I’m undecided as to whether there should even be boundaries. You may recall that in my ongoing video dialogue with Ed Dickerson a few weeks ago, he introduced the concept of “testing truths.” Misunderstanding what he meant by that term, I countered that maybe we don’t need “testing truths” – which I interpreted as the doctrines we use to define who’s “in” and who’s “out.”
My next Searching Sabbath video will be about the doctrine of “The Church” and I’ll be addressing some of these questions. (UPDATE: due to technical difficulties with YouTube I may not have this week’s Searching Sabbath posted on Sabbath. But it’ll be up soon). For now I’ll say that whether or not boundaries should exist, they do. Change happens when people are courageous enough to violate those boundaries. But anyone who does that is also aware (unless they’re unbelievably naïve) that boundary-pushing comes with risks. Genuine crucifixion is rare these days, but job loss, ostracism, and sometimes even loss of membership still occur all too frequently.
I’ve been wondering as I work my way through this series on the 28 Fundamental Beliefs, how much deviation, how much questioning, is really possible within the framework of faithful membership in a church. I was very heartened to read the following quote from an article by Andy Nash in the Adventist Review, our church’s official magazine, recently:
In the Adventist Church’s earliest days, there was no creed but Scripture; the only litmus test was the final authority of the Word of God. It should be no different today—as long as someone continues to prayerfully plumb the depths of Scripture, there should be room for them in this church. (Read the full article here).
I hope so much that this is true and continues to be true, for amidst all my doubts and questions I am always prayerfully plumbing the depths of Scripture, and doing it within an Adventist context. However, the irony of reading this quote in the same week when I learned about Ryan Bell’s dismissal is not lost on me. It’s true that the church generally demands a higher standard of obedience and conformity from leaders than it does from ordinary members. – perhaps rightly so? I’m not sure. I only know that despite the wonderful years I spend teaching at Kingsway College, Parkview Adventist Academy, and the St.
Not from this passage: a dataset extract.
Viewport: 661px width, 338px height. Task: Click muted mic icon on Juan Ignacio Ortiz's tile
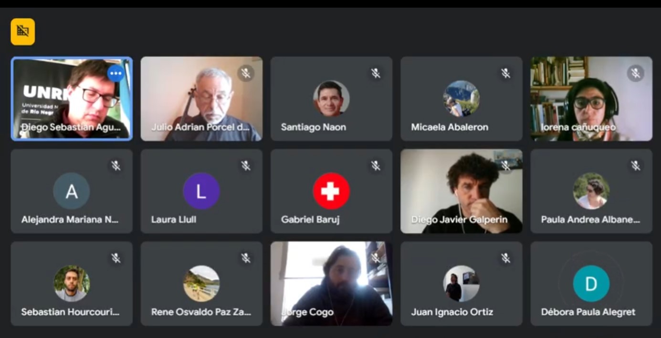click(505, 258)
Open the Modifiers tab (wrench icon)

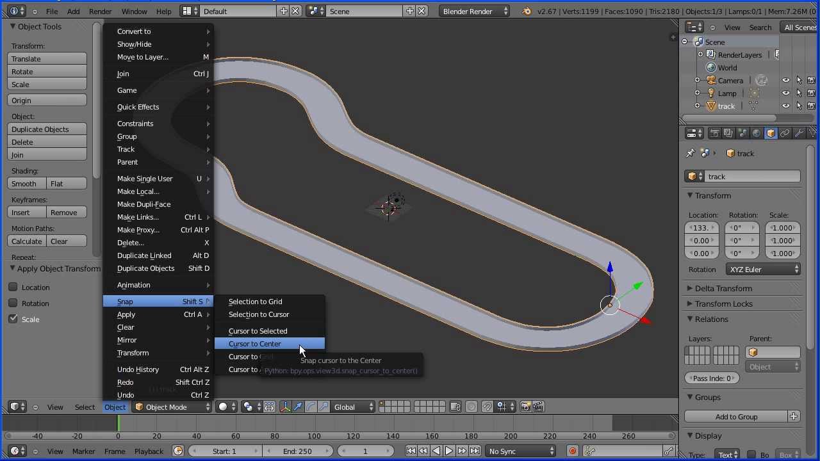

John’s Adventist Academy, I was relieved when I stopped working for the church, because I felt I could more honestly explore and express my own questions, doubts and opinions without worrying about how I reflected on the institution I was representing – or how that institution would view me.
So these days, I pursue my “faithful doubter” journey from the perspective of an ordinary pew-sitter, and I take encouragement from people like Ryan Bell and Trisha Famisaran and others who are prepared to use positions of church leadership and denominational employment to challenge norms and ask difficult questions.
As for being “crucified” for your beliefs – metaphorically, of course – anyone within an organization who takes on that role of challenge, question, and advocating change, has to be prepared for the day the organization will reinforce its boundary lines and say, “You’ve gone too far … our definition of who we are as a people can no longer stretch wide enough to include you.” Even if you are continuing to “prayerfully plumb the depths of Scripture.”
It’s not really crucifixion, but it does hurt. And maybe it’s inevitable, human nature and human organizations being what they are. I wish it weren’t. What kind of world would we have to live in – what kind of church would we have to be – for that to be possible? I don’t know. But as I reflect on the meaning of Christian faith this Easter weekend, and as I plan my vlog and blog for tomorrow on the topic of “The Church,” I can’t help asking the question.